Se llamaba Facundo, y no era exactamente el tipo de persona del que uno se enamora. Era terco, desquiciado, del tipo que fumaba dos cajetillas al día, y untaba el pan en mantequilla y después untaba el pan en el té, y se tomaba tres manquehuitos y una jarra de chicha al día, y trabajaba doce horas ante el insoportable sol de Tarapacá, y le miraba el traste a las chiquillas del litoral Norte, y tenía tres mujeres, ninguna de ellas soltera, ninguna enterada de los otros dos amoríos. Le apostaba a las carreras de caballo, a las carreras de bote, e incluso tiraba uno que otro escudo a la pelea de gallos que se realizaba a puertas cerradas cerca del puerto.
Bajo toda circunstancia, Facundo no debería de ser admirado, y anhelado, pero Manuel siempre le quiso, porque a parte de todos sus defectos, había otro pecado, uno más vil, más virulento que el resto, pero era en su peso de pecado que atraía a Manuel, esa manzana metafórica colgando a meros centímetros de su faz, nunca alejándose lo suficiente, pero siempre más allá del alcance de sus manos.
Facundo era comunista.
Y no de estos comunistas de cartón, del tipo que hablaba de Marx y de Engels, y te podía recitar líneas enteras de libros que no valían más que para limpiarse el culo. No, no, Facundo era diferente. Era un verdadero hijo de Recabarren.
Sus padres odiaban a Facundo, y no le permitían ir a verlo. Su padre, Alfonso, era un alto miembro naval; no sabía qué rango exactamente, jamás le había dicho, y él jamás había preguntado. Su madre Jacinta era ama de casa, y se juntaba con otras amas de casas, y tomaban tecito y hablaban de textiles, y mencionaban de vez en cuando a Ramiro o Jorgito, esos cabros coliguachos que se juntaban a escondidas detrás del Cine y “remojaban el cochayuyo”, como se decía ya en aquel día. Cinco años más tarde uno moriría de sida, y el otro estaría de pie, tres metros a la izquierda de Manuel. Solo fusilarian tres ese día. Ninguno vería la sodomia ser legalizada.
Sus padres odiaban a Facundo, pero eso solo le atraía al viejo comunista aún más. Cuando salía temprano de clases, inventaba salidas a casas de amigos, y se pasaba a la construcción donde hacía de contramaestre, que era un título demasiado poético para lo bruto que era el hombre. Con su pequeño librito de anotaciones, lleno más de apuestas, números del loto, y poemas eróticos que de inventario portuario, y una botella de cerveza barata en la mano, del tipo local que desaparecería ya llegando el mandato de Pinochet, su tío Facundo lo recibía con los brazos abiertos, a pesar del dolor que le hacía en la vértebra L4 cuando Manuel se tiraba a sus brazos en una tacleada que lo hubiera puesto en un buen club deportivo si le interesara al cabro de miechica este, como le decía él.

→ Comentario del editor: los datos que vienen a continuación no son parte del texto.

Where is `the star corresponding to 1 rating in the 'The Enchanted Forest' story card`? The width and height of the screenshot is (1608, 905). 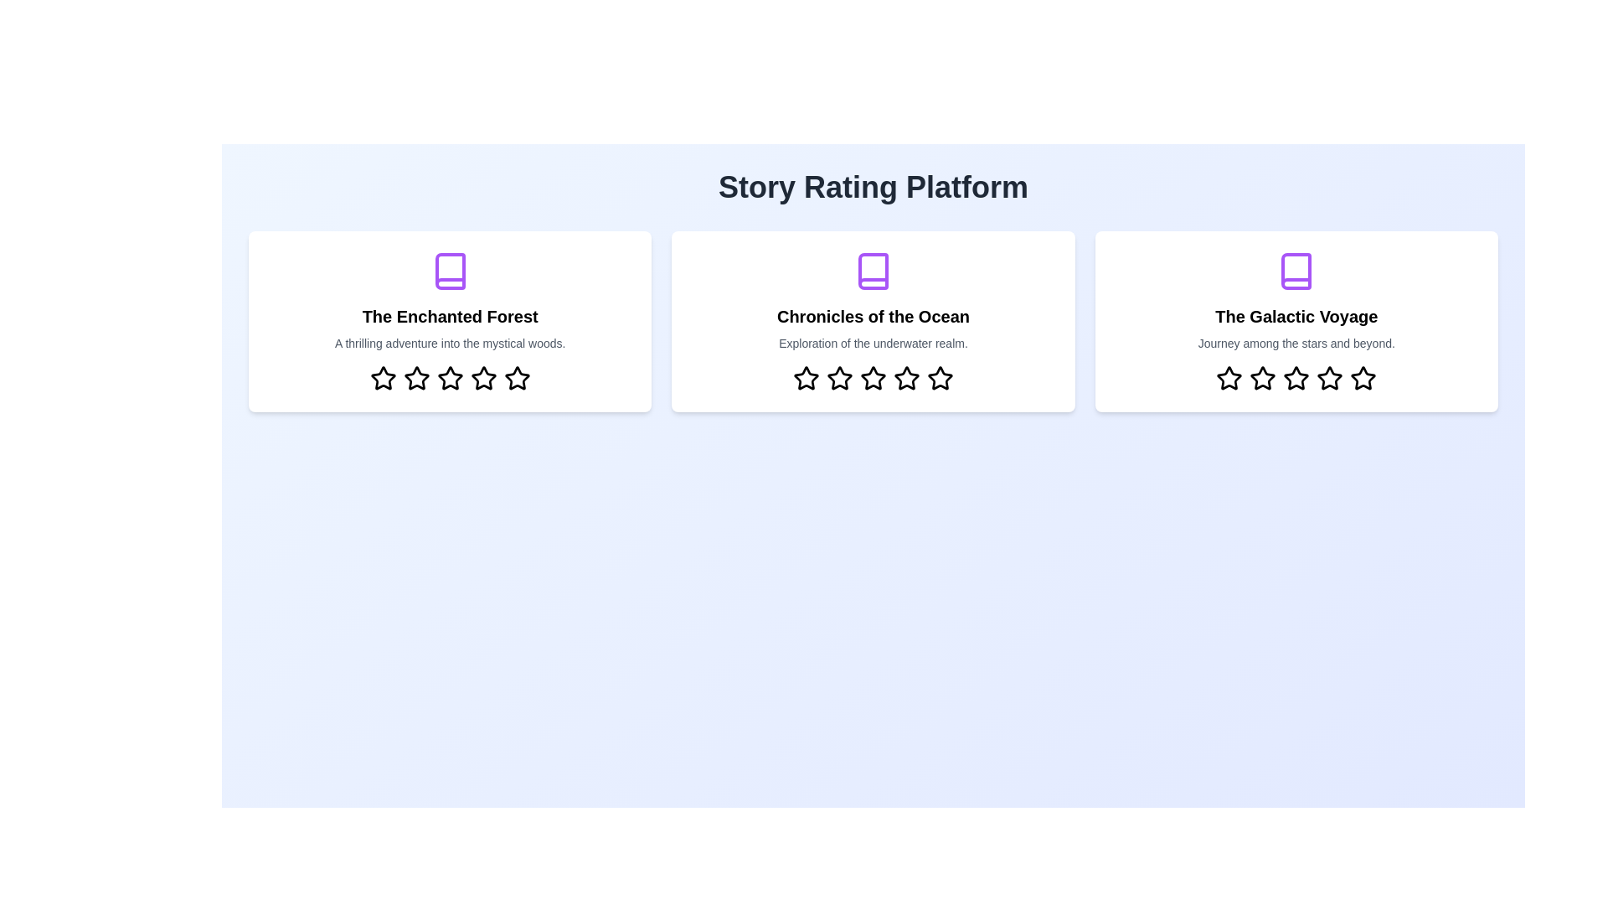 the star corresponding to 1 rating in the 'The Enchanted Forest' story card is located at coordinates (382, 378).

Le preguntaba cómo le iba en el colegio, y como estaba su madre, la hermana de su tío, porque ya no hablaban, y le dejaba leer ‘El Siglo’, que era un diario secreto solo para gente de izquierda, donde se pasaban mensajes de amor y odio, de pena y de calma, y se hablaba de los triunfos de Allende, y de lo salvaje que era la censura, incluso bajo el nuevo régimen del socialismo. “El mundo está vuelto de revés,” decía su tío, “pero antes estaban peor, pero eso no te lo pasan en clases civiles, ¿eh cabrito?”
Clases civiles eran como le decía él a las clases de historia, y siempre le reclamaba de que pasabamos mucho tiempo en las nubes, en tierras lejanas como Egipto y Mesopotamia, y muy poco tiempo hablando del bastardo Videla, ese que hacía nada más veinte años había prohibido al comunismo, y había mandado a matar a todos los “cola e’ flecha”, término que uso en general para referirse a los violadores, a los homosexuales, y como no, a los comunistas. Ese Videla los consideraba a todos la misma masa de enfermos del mate, todos con la misma peste en la mente, nada más expresada diferente.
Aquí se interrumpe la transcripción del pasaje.